» Written problem: Copy out, without changes, the part of the listing that opens with the line containing "Uncheck the GetObject action" and closes with the line containing "click(265, 49)".

» Record extracts:

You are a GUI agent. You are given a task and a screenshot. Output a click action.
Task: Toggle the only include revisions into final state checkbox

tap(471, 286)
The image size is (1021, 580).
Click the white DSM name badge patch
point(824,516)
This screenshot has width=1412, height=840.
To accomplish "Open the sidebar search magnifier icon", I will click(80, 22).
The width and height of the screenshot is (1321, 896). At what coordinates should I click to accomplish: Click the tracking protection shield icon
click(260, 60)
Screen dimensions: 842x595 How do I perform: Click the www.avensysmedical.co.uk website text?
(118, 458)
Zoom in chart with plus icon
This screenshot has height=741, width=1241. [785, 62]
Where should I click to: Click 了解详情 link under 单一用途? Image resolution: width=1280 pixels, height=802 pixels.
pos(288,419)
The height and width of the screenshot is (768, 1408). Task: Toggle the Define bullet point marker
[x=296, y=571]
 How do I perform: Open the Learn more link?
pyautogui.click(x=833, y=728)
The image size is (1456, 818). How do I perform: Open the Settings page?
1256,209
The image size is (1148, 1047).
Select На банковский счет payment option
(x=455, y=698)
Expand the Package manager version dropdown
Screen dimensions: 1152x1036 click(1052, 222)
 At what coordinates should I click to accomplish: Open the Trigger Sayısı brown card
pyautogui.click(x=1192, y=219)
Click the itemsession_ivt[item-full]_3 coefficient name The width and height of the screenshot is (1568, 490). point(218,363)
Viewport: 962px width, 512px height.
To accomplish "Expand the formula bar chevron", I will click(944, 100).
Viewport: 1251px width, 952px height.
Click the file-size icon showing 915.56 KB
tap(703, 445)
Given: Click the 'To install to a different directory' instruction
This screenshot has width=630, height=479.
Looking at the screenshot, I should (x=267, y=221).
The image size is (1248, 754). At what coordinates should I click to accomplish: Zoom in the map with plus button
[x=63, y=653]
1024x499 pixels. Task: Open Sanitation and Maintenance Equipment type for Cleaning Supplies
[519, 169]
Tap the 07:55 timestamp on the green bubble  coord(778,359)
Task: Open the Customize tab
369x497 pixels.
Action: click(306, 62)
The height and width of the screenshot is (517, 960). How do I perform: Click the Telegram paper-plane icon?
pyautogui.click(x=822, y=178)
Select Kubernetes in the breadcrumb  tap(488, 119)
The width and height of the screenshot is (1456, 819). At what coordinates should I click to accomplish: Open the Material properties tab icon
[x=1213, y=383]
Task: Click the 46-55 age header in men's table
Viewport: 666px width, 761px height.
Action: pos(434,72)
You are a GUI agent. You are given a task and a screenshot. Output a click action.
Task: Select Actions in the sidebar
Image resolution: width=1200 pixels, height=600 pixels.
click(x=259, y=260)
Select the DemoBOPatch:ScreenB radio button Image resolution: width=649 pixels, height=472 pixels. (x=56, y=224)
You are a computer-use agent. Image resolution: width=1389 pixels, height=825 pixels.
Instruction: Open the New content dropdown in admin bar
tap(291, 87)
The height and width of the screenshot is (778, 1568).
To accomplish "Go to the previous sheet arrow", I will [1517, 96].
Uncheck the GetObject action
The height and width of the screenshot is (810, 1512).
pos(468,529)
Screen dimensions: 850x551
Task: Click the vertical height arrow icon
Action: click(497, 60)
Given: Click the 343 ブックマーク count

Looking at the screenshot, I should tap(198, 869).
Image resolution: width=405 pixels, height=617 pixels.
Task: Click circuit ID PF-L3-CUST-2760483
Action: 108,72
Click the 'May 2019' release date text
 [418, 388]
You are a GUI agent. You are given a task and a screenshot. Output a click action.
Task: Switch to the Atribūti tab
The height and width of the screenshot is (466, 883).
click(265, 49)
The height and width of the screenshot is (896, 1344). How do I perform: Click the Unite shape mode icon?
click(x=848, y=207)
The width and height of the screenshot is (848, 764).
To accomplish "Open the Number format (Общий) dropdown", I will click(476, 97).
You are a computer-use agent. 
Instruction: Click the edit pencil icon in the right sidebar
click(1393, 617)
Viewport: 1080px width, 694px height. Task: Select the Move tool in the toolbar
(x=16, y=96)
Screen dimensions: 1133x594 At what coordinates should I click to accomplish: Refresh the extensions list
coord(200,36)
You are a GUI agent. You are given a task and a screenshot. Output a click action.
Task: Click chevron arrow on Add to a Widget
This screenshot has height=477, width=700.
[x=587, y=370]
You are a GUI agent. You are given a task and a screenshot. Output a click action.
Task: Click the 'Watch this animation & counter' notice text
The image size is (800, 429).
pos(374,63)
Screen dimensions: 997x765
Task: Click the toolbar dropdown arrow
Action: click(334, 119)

» Exercise result:
Uncheck the GetObject action
The height and width of the screenshot is (810, 1512).
pos(468,529)
Screen dimensions: 850x551
Task: Click the vertical height arrow icon
Action: click(497, 60)
Given: Click the 343 ブックマーク count

Looking at the screenshot, I should tap(198, 869).
Image resolution: width=405 pixels, height=617 pixels.
Task: Click circuit ID PF-L3-CUST-2760483
Action: 108,72
Click the 'May 2019' release date text
 [418, 388]
You are a GUI agent. You are given a task and a screenshot. Output a click action.
Task: Switch to the Atribūti tab
The height and width of the screenshot is (466, 883).
click(265, 49)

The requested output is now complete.